> [Prompt]: Please repeat exactly the lines below from the one containing "Divinópolis terá calor" down to the one containing "Home (190, 2554)", both included, and nothing else.

> [Material to process]:
'''
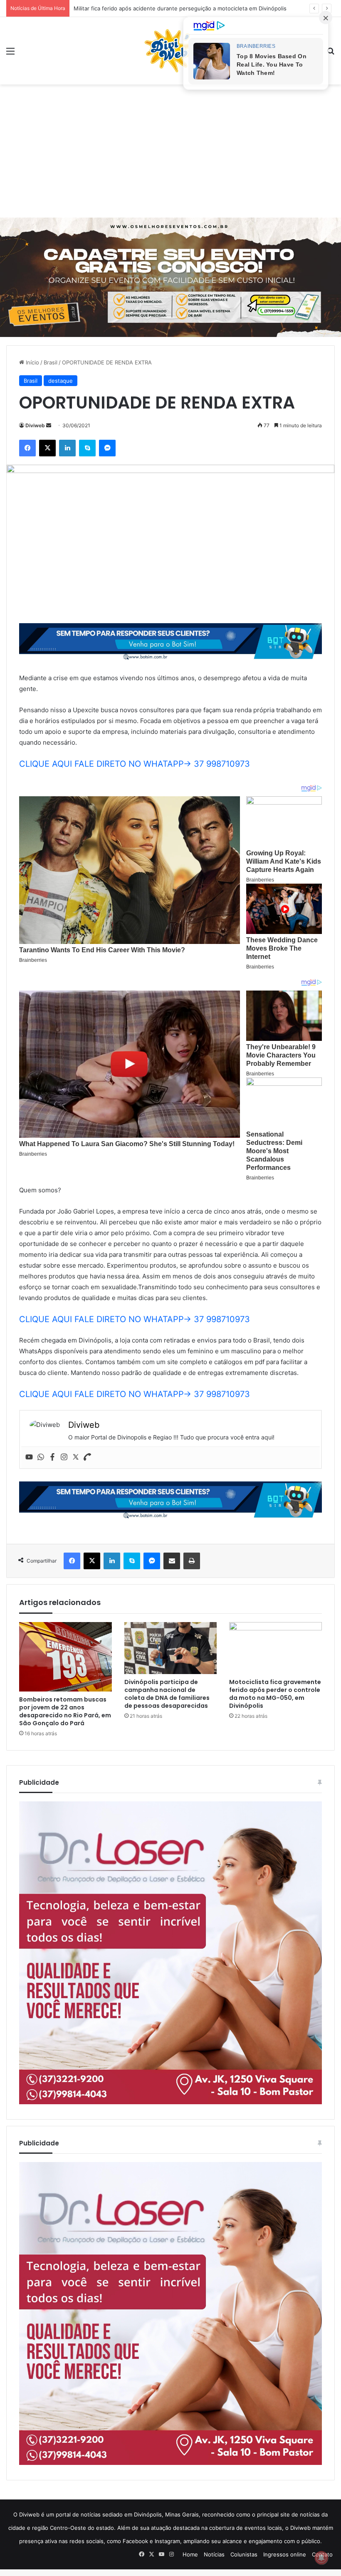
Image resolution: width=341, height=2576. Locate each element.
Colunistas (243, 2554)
'''
'''
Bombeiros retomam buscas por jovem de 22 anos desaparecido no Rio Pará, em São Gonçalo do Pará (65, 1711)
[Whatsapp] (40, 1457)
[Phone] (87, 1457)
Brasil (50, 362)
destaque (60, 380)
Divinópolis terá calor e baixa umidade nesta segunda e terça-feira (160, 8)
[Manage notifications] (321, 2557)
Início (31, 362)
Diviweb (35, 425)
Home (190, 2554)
'''
> [Exercise output]:
Divinópolis terá calor e baixa umidade nesta segunda e terça-feira (160, 8)
[Manage notifications] (321, 2557)
Início (31, 362)
Diviweb (35, 425)
Home (190, 2554)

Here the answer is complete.